Langkah PT Agrinas Pangan Nusantara yang berencana mendatangkan kendaraan utuh (CBU) dari India dinilai bakal mendisrupsi ekosistem manufaktur nasional yang sedang lesu.
Ketua PIKKO, Rosalina Faried, menyatakan kekecewaannya mengingat kapasitas produksi IKM lokal saat ini masih belum terserap optimal. Dengan tingkat utilisasi produksi yang hanya berada di angka 60-70 persen, masuknya kendaraan impor dikhawatirkan mengancam keberlangsungan usaha dan nasib ribuan pekerja.

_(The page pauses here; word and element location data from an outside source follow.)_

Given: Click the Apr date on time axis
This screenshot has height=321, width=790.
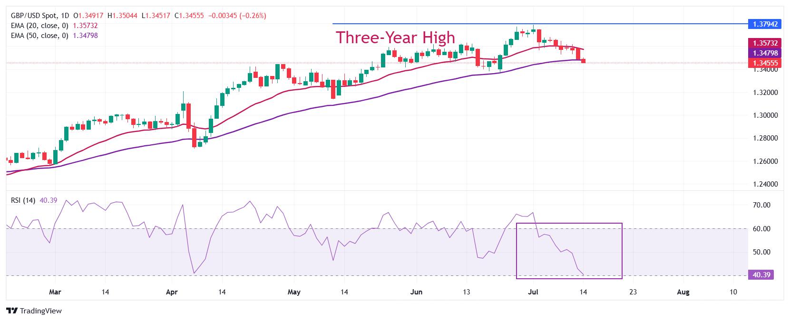Looking at the screenshot, I should click(171, 293).
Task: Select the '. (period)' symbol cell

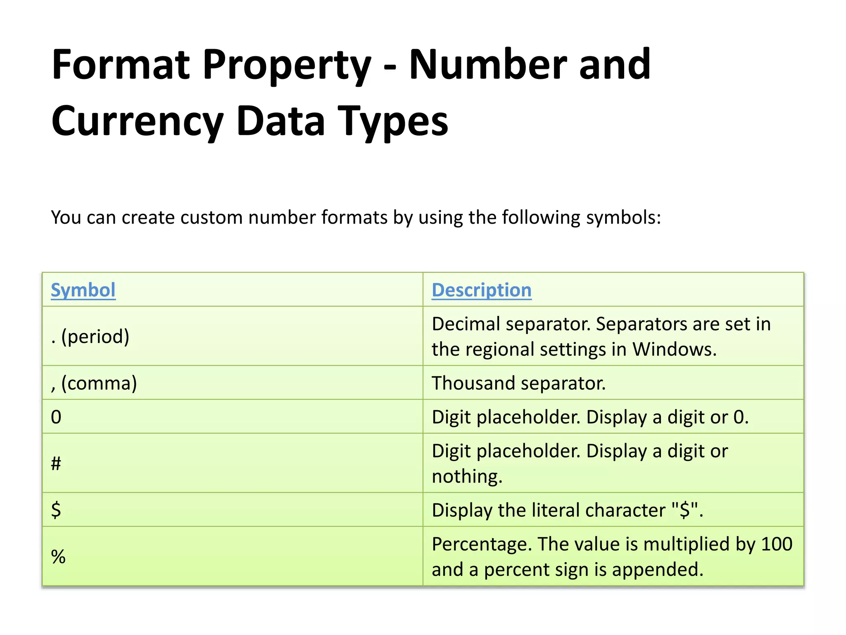Action: coord(233,336)
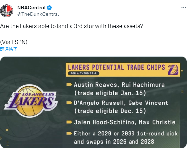Image resolution: width=189 pixels, height=149 pixels.
Task: Click the arrow bullet beside Austin Reaves
Action: pos(69,85)
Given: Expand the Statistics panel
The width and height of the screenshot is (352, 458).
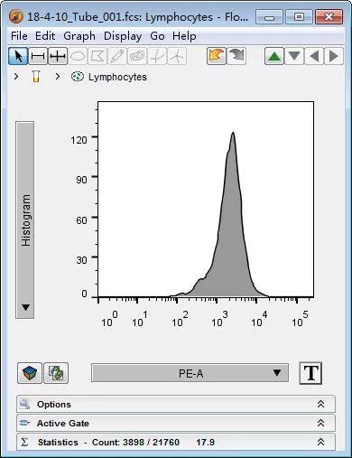Looking at the screenshot, I should pyautogui.click(x=176, y=442).
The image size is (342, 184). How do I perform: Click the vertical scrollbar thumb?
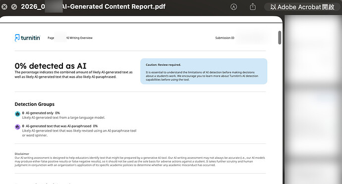click(280, 38)
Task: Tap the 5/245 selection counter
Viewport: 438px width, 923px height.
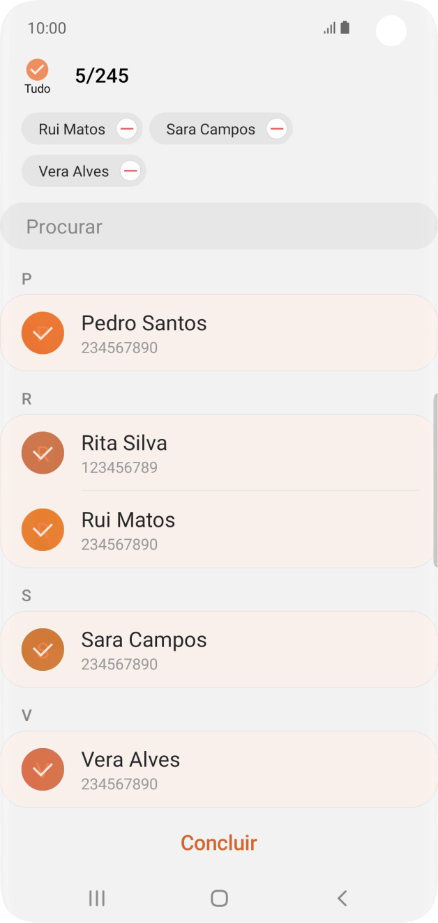Action: (x=101, y=75)
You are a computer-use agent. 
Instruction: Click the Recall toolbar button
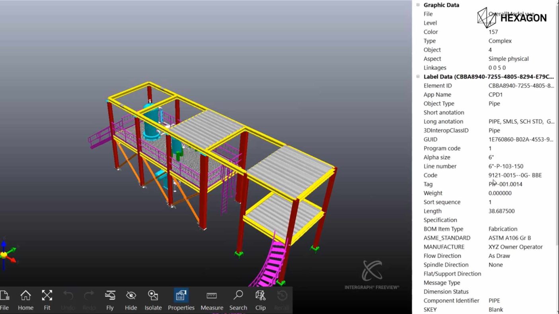click(x=282, y=296)
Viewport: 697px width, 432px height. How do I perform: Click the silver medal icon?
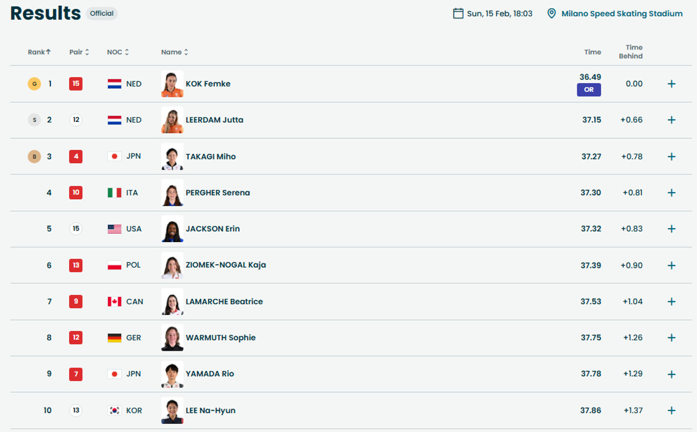(x=34, y=120)
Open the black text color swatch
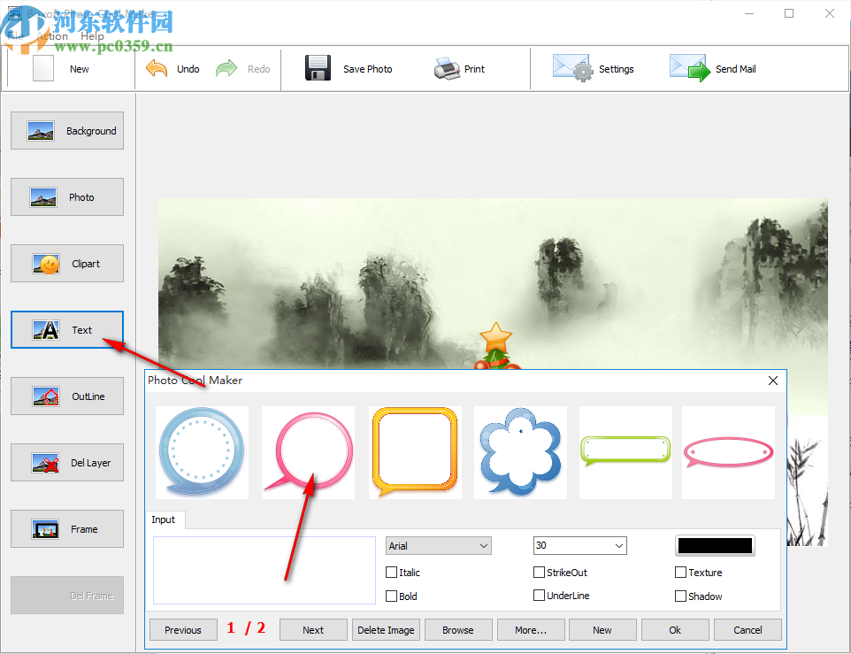Viewport: 851px width, 654px height. (x=715, y=545)

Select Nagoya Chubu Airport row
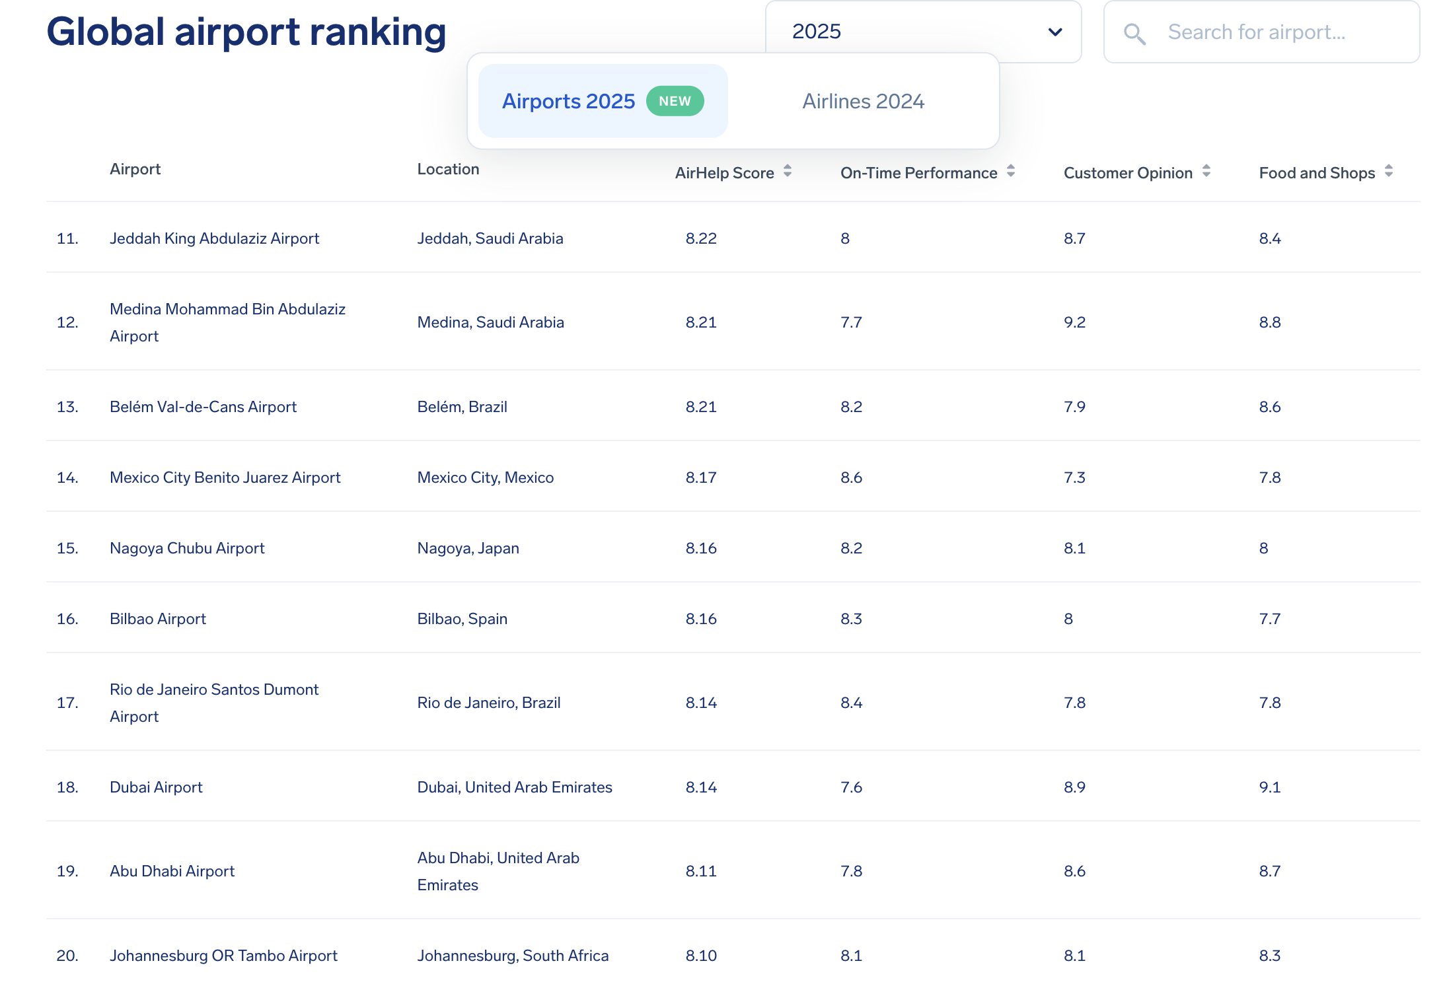pyautogui.click(x=187, y=548)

“Dampak impor kendaraan utuh tidak hanya dirasakan pabrikan, tetapi juga pada sekitar 6.000 tenaga kerja di sepanjang rantai pasok industri komponen otomotif,” tulis Rosalina dalam keterangan resminya.
Baca Juga: Ekspor Kerajinan IKM Tembus USD 305 Juta: Kemenperin Pacu Inovasi Lokal di Inacraft 2026
Potensi Ekonomi Rp27 Triliun Terancam
Kementerian Perindustrian (Kemenperin) sebelumnya mencatat bahwa pasar kendaraan niaga, khususnya tipe pick-up, memiliki dampak berganda (multiplier effect) yang sangat besar bagi ekonomi domestik.
Jika pengadaan kendaraan niaga sebanyak 70.000 unit dipenuhi oleh industri dalam negeri, potensi nilai tambah ekonomi atau backward linkage diperkirakan mencapai Rp27 triliun.
Dampak positif tersebut akan menyasar berbagai subsektor industri, mulai dari produsen ban, kaca, baterai (aki), hingga industri logam, kulit, dan plastik.